* **What you should do**:
Copy the lines below verbatim. Begin with the first and end with the line containing "You are a computer-use agent. Viewport: 1462px".

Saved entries
------------------------------------

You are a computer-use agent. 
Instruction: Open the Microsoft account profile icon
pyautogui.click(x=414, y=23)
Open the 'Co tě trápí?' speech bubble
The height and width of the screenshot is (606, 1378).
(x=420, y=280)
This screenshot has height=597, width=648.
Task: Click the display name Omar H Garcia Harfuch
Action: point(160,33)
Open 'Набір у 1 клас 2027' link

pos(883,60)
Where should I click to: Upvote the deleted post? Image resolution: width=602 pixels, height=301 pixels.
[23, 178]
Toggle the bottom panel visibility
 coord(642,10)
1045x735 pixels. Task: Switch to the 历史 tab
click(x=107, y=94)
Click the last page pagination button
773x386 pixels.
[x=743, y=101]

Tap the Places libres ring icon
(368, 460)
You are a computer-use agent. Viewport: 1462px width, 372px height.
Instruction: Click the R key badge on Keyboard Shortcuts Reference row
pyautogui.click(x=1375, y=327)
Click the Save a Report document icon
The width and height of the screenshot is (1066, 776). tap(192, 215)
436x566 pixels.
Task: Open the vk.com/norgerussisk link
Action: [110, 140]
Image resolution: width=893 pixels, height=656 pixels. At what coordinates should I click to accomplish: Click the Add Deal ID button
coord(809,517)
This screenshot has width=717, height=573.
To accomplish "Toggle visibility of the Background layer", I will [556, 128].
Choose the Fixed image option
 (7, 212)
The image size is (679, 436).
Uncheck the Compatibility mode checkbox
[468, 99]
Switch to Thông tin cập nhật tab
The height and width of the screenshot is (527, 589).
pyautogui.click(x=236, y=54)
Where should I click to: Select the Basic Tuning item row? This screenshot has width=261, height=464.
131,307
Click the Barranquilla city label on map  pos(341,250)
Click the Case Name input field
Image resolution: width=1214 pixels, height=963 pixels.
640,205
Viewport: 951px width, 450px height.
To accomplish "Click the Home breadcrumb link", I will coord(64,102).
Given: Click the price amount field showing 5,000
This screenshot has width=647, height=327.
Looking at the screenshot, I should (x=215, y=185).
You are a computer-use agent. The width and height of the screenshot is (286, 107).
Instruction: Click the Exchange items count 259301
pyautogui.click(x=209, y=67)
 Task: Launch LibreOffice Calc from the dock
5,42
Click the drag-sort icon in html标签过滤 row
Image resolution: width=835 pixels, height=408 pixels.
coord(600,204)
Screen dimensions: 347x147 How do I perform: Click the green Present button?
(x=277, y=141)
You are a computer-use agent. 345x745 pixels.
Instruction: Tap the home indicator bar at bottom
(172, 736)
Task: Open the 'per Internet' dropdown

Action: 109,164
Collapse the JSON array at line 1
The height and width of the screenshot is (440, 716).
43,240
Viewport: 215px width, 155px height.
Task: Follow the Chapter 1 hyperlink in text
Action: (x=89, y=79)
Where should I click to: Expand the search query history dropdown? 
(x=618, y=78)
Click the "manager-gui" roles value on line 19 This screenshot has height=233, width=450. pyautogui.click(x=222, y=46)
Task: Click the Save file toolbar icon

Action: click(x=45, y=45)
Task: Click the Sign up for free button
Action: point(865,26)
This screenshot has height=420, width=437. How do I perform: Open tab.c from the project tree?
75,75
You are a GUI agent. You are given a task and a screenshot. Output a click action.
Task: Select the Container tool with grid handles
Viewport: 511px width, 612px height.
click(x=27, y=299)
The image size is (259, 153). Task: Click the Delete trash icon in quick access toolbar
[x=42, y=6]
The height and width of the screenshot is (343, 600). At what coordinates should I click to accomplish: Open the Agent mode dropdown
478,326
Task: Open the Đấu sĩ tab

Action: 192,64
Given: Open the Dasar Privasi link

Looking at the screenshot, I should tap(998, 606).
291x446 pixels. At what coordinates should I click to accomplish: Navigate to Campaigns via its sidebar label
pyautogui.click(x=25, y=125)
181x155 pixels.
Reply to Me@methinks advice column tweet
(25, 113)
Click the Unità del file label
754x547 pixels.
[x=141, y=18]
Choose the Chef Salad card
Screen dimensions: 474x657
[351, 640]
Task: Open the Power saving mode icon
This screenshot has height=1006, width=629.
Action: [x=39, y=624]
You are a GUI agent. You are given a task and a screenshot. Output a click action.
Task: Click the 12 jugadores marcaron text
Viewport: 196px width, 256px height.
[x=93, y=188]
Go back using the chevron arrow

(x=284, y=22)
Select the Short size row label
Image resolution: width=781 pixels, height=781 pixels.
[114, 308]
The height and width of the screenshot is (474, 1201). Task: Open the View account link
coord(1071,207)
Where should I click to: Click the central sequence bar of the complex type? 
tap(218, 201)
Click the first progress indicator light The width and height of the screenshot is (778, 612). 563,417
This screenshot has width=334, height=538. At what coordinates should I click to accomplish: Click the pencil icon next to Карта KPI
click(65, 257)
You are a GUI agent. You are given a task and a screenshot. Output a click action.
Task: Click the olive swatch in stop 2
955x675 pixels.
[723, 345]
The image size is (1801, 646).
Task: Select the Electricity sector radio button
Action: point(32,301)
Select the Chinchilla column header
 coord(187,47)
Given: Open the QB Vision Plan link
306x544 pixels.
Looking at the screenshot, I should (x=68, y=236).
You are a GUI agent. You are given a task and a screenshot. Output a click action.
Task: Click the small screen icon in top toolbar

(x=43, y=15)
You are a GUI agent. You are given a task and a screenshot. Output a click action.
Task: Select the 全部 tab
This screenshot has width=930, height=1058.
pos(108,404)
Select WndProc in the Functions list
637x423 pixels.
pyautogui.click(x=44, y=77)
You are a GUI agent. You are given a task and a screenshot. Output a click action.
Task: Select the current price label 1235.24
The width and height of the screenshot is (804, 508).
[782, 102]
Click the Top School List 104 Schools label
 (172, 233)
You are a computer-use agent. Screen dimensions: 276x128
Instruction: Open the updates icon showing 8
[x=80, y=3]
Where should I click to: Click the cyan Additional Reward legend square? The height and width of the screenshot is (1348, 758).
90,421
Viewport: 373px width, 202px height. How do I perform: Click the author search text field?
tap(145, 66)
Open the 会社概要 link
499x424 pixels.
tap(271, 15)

------------------------------------

* **Task solution**:
You are a computer-use agent. 
Instruction: Open the Microsoft account profile icon
pyautogui.click(x=414, y=23)
Open the 'Co tě trápí?' speech bubble
The height and width of the screenshot is (606, 1378).
(x=420, y=280)
This screenshot has height=597, width=648.
Task: Click the display name Omar H Garcia Harfuch
Action: point(160,33)
Open 'Набір у 1 клас 2027' link

pos(883,60)
Where should I click to: Upvote the deleted post? Image resolution: width=602 pixels, height=301 pixels.
[23, 178]
Toggle the bottom panel visibility
 coord(642,10)
1045x735 pixels. Task: Switch to the 历史 tab
click(x=107, y=94)
Click the last page pagination button
773x386 pixels.
[x=743, y=101]

Tap the Places libres ring icon
(368, 460)
You are a computer-use agent. Viewport: 1462px width, 372px height.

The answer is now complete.